- **What you will do**
Go through the listing and return every line with "target" in it.

- **Data for this exercise**

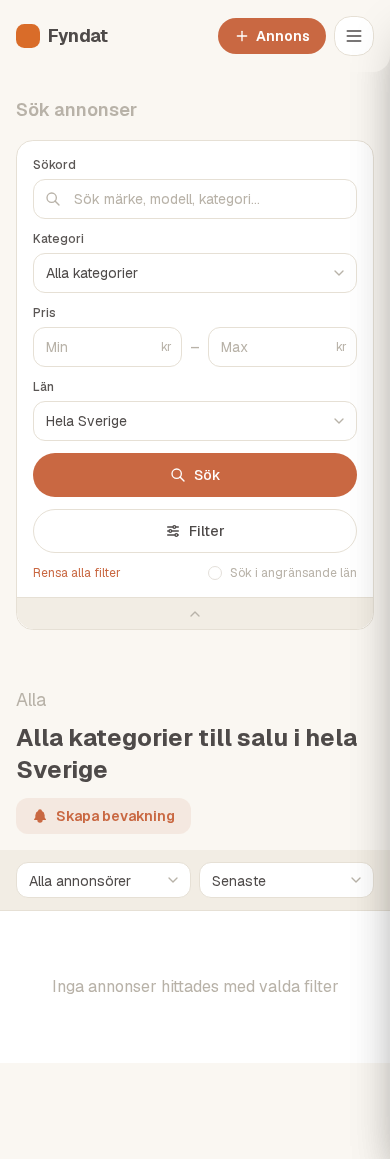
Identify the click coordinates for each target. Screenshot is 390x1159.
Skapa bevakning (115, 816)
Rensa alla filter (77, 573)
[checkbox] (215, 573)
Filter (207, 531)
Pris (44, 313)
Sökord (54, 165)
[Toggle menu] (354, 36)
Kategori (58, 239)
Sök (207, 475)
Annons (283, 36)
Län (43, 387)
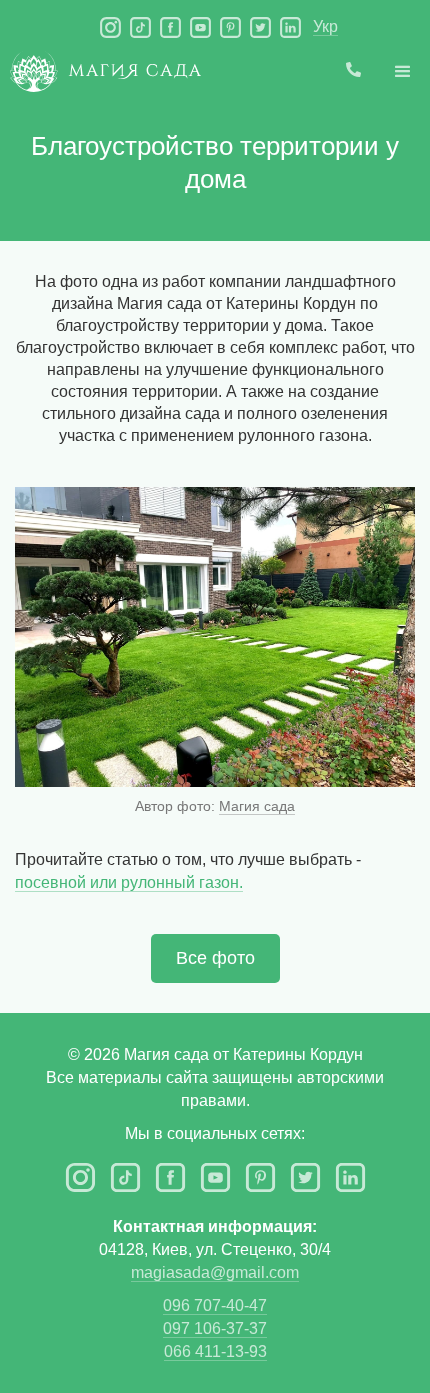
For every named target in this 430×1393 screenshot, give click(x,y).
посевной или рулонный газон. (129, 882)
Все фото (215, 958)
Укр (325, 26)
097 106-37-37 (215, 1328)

- **Expected output**
Identify the click coordinates for each target. Screenshot is 390x1159.
For every named target in this 430×1393 screenshot, give click(x,y).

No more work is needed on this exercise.